Extracted data entries:
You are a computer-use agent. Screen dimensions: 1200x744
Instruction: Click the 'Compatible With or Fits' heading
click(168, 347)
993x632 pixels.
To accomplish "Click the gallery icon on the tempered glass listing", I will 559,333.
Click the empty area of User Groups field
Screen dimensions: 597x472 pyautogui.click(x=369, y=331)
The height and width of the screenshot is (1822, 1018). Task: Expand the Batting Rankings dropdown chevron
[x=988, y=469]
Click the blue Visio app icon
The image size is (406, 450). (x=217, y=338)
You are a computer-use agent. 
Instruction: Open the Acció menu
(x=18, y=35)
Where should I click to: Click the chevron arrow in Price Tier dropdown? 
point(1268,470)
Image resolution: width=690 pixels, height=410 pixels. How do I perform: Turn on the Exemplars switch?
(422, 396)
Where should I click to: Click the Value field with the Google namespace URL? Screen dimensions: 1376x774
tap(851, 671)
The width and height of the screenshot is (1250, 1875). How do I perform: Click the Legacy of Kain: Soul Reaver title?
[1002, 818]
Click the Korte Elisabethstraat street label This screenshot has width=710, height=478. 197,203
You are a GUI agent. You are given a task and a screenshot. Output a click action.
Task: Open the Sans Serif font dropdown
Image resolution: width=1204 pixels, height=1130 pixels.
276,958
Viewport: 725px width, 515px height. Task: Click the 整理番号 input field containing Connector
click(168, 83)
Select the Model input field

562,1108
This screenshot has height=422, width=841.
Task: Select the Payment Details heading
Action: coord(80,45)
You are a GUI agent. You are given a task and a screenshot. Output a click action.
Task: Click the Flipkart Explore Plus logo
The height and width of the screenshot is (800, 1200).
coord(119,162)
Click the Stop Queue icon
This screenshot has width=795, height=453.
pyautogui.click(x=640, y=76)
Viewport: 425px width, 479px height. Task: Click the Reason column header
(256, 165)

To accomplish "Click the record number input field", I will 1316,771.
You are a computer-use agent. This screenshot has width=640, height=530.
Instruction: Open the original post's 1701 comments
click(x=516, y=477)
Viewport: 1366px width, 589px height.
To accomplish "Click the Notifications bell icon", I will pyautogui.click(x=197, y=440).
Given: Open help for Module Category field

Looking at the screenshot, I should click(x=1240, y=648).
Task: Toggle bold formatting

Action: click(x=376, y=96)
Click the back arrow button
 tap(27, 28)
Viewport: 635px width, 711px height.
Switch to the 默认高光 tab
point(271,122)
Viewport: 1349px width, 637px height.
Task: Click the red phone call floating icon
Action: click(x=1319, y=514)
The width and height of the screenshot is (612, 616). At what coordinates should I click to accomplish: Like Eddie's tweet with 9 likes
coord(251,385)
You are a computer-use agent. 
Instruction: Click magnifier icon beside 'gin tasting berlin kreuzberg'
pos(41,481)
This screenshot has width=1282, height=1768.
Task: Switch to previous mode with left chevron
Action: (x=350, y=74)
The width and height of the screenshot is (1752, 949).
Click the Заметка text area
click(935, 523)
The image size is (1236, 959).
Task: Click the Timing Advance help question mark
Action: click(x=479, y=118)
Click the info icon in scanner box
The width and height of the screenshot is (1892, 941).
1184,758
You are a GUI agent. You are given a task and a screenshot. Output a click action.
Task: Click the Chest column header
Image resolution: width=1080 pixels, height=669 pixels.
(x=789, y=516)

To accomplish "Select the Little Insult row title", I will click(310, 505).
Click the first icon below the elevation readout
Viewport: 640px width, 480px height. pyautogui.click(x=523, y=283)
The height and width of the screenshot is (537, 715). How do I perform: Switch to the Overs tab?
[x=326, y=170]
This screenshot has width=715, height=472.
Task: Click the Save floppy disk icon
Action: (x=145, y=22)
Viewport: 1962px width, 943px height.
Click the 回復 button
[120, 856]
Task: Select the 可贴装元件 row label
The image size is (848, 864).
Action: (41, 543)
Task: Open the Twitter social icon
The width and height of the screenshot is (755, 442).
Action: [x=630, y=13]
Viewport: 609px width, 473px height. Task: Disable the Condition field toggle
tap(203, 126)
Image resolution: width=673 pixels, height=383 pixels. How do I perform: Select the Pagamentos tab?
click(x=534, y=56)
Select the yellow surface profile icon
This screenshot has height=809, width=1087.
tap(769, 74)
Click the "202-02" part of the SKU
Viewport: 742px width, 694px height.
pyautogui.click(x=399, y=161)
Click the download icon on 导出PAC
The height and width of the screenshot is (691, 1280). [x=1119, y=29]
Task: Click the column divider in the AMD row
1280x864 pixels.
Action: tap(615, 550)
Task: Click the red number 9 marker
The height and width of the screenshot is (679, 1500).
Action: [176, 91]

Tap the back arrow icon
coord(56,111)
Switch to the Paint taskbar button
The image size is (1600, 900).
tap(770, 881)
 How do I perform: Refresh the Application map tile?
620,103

## Activity
Determine the number of lines in the entries that hold the string "computer"; write that number and nothing else.

## Exercise answer
4